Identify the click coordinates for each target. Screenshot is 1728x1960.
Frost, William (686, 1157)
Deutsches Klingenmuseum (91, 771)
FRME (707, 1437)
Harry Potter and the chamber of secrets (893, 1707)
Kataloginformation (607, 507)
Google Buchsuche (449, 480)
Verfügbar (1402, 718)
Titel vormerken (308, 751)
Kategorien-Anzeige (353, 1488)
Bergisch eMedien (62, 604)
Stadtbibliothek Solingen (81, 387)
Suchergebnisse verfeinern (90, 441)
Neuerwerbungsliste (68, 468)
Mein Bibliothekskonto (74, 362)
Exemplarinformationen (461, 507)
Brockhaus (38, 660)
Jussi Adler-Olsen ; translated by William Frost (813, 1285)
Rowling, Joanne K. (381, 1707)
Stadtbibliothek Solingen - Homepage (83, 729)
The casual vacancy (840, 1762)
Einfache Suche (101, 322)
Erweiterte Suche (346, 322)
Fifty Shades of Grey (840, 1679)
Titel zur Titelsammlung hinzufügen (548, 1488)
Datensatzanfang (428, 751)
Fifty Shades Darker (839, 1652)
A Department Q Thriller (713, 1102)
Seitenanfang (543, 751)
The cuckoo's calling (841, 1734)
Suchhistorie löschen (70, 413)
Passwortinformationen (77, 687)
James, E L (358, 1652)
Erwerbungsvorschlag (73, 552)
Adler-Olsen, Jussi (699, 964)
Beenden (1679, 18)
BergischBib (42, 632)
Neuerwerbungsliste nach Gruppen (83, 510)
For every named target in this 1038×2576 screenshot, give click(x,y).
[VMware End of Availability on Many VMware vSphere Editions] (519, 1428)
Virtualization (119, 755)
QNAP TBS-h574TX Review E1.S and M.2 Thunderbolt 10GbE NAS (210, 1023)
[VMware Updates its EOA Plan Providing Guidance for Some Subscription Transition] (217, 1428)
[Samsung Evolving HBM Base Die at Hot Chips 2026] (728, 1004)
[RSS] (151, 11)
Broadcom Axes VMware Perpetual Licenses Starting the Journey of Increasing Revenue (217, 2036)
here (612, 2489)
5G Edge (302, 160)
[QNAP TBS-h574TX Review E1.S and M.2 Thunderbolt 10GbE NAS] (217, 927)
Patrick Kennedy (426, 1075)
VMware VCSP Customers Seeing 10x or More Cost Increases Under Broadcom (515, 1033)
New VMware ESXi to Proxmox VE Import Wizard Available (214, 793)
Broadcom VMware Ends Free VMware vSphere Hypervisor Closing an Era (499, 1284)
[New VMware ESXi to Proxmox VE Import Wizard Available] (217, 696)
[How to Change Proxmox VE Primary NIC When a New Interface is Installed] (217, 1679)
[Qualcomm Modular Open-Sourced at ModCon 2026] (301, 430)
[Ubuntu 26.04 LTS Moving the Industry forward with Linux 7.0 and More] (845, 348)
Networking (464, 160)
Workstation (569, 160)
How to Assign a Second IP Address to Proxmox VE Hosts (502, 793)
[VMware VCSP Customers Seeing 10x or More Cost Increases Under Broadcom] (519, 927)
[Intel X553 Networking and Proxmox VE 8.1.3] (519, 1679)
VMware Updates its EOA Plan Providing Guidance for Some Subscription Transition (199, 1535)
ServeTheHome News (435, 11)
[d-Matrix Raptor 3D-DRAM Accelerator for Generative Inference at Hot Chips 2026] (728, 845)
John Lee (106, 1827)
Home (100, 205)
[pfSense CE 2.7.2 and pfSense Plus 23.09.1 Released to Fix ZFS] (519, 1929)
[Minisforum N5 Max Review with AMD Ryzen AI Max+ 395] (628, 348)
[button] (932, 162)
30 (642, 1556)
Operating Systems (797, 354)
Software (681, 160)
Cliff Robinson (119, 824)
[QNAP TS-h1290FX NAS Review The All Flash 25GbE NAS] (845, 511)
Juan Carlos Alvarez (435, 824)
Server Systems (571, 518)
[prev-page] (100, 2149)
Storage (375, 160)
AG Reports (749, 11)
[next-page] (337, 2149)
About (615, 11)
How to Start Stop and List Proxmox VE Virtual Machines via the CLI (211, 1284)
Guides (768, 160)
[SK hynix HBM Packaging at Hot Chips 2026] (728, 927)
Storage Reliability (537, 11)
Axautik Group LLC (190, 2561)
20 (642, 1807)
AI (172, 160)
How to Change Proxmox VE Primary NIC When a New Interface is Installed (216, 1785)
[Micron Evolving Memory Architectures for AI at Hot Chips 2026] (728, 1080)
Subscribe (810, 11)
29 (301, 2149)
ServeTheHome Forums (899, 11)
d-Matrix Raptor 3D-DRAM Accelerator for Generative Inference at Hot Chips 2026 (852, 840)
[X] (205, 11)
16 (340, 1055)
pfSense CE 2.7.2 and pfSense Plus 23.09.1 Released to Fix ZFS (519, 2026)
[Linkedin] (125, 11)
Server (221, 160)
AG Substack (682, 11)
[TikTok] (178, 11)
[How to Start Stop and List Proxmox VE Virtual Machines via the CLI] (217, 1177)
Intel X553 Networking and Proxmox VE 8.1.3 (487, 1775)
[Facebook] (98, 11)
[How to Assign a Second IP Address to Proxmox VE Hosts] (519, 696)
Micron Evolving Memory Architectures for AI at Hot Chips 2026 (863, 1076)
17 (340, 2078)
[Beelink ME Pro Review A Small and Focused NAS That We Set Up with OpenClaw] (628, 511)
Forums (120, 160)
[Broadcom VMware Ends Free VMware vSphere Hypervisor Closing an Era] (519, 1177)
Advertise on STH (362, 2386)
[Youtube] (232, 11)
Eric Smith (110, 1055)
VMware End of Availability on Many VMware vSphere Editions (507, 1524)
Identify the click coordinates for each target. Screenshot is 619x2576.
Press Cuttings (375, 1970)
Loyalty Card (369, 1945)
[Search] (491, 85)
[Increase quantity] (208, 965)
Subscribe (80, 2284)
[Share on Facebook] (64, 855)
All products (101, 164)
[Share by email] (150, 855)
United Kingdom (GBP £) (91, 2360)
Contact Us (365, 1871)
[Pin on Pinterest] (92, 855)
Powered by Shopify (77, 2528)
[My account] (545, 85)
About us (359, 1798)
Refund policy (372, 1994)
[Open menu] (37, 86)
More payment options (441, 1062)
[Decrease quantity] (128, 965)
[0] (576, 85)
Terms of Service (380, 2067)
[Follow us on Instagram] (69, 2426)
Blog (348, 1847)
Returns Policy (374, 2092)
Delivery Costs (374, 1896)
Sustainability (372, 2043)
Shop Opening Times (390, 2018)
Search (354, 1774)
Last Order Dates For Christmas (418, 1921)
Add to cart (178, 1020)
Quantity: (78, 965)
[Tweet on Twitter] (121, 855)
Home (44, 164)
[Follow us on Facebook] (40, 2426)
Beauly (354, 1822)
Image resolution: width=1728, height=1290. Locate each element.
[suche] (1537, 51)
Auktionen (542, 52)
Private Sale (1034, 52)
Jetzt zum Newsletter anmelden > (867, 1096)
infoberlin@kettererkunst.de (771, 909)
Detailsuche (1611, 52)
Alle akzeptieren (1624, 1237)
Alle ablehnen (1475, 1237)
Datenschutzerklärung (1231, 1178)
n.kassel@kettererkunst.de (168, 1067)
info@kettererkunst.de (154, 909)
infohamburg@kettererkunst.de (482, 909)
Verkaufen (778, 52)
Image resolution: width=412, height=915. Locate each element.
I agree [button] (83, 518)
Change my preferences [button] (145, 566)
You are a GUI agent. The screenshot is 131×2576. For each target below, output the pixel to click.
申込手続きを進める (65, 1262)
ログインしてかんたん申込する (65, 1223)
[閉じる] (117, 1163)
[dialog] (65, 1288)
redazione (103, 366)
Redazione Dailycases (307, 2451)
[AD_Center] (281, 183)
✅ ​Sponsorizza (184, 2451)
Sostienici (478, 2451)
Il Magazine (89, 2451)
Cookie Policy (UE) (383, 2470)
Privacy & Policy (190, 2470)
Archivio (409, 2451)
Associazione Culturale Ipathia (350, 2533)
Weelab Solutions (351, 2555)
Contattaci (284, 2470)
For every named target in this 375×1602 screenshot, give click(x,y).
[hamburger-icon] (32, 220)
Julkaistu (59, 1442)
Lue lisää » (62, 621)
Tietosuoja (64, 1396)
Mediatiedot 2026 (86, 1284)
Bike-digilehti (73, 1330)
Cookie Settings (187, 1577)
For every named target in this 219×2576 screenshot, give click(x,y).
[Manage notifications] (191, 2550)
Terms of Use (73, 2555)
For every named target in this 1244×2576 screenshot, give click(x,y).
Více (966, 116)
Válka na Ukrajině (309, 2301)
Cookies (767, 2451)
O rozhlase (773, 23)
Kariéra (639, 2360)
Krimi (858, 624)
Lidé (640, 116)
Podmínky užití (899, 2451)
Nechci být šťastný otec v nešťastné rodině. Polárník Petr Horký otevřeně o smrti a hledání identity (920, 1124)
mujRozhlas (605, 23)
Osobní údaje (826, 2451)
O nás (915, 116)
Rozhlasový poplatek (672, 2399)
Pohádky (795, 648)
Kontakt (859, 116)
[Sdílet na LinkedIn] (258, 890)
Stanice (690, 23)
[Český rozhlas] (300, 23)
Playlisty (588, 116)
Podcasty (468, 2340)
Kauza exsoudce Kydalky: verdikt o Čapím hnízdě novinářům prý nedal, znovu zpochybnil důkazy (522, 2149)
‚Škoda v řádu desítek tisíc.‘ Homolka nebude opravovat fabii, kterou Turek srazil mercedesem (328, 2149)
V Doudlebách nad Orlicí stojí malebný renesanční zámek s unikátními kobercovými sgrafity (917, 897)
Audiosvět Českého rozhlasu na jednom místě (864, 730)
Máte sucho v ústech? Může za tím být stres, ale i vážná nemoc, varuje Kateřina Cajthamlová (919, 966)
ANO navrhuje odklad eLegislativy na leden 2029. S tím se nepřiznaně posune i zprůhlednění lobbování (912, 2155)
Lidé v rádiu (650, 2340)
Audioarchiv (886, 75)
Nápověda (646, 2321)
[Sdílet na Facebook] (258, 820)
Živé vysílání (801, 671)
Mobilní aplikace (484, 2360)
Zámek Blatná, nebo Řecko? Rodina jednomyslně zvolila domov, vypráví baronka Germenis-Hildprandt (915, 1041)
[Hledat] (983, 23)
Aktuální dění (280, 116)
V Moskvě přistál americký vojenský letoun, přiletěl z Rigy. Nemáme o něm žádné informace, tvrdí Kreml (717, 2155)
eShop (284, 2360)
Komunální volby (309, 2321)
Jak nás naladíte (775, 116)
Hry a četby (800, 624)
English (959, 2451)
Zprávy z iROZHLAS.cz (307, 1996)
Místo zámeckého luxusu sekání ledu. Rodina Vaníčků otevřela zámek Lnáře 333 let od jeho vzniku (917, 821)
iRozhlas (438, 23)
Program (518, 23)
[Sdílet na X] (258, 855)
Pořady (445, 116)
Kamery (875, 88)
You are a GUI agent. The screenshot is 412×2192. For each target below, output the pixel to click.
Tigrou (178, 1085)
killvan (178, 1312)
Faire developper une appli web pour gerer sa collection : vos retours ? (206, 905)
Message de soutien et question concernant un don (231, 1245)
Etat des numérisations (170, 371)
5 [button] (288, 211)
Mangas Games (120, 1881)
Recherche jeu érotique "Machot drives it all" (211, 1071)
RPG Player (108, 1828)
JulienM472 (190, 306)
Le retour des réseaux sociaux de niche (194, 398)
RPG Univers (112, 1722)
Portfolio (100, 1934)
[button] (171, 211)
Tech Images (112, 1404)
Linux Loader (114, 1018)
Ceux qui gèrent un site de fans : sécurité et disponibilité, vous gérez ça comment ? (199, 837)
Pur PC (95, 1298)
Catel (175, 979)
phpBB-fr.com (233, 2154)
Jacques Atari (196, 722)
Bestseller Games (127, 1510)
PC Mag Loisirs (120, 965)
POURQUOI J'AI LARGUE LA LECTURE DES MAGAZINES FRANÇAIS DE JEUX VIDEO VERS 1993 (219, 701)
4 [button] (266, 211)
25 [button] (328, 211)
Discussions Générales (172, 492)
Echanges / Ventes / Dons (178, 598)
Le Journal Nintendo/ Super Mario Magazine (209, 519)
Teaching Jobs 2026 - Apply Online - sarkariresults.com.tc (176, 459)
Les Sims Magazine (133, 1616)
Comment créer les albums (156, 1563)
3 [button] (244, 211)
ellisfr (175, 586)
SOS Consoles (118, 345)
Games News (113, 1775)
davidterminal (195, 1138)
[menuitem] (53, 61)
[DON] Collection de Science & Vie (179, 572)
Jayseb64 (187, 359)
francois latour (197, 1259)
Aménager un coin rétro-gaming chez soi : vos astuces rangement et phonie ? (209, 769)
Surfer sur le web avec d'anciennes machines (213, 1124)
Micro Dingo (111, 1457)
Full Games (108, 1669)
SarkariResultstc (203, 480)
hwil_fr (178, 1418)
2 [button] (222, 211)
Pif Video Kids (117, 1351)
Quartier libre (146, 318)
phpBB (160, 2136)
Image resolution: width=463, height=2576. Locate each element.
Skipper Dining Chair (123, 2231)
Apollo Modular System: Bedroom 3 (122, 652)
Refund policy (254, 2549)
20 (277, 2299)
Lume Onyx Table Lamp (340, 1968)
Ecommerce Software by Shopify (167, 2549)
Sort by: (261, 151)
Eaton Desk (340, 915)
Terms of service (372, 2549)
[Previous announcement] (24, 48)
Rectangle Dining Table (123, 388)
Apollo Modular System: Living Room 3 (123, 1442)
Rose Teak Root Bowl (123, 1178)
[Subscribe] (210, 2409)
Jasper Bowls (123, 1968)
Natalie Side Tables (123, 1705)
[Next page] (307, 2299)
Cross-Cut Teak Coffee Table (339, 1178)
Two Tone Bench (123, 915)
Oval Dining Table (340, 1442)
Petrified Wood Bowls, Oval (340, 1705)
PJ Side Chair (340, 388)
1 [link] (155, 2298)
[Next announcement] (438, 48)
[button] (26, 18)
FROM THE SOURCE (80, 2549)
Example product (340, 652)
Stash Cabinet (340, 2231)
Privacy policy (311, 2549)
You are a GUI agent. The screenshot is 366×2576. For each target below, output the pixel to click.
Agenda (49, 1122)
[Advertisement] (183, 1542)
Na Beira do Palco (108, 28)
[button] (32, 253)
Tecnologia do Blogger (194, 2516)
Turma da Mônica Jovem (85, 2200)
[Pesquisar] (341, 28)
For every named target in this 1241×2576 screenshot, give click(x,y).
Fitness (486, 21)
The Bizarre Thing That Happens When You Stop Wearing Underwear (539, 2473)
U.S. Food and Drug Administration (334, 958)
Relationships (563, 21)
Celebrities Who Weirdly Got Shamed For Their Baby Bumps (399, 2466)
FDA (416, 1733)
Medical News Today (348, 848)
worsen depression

■ WHAT NEEDS TO BE DONE: I need each line of the entries that holds the string "Inference" located and copied.

■ YOUR RESPONSE:
[d-Matrix Raptor 3D-DRAM Accelerator for Generative Inference at Hot Chips 2026] (728, 845)
d-Matrix Raptor 3D-DRAM Accelerator for Generative Inference at Hot Chips 2026 (852, 840)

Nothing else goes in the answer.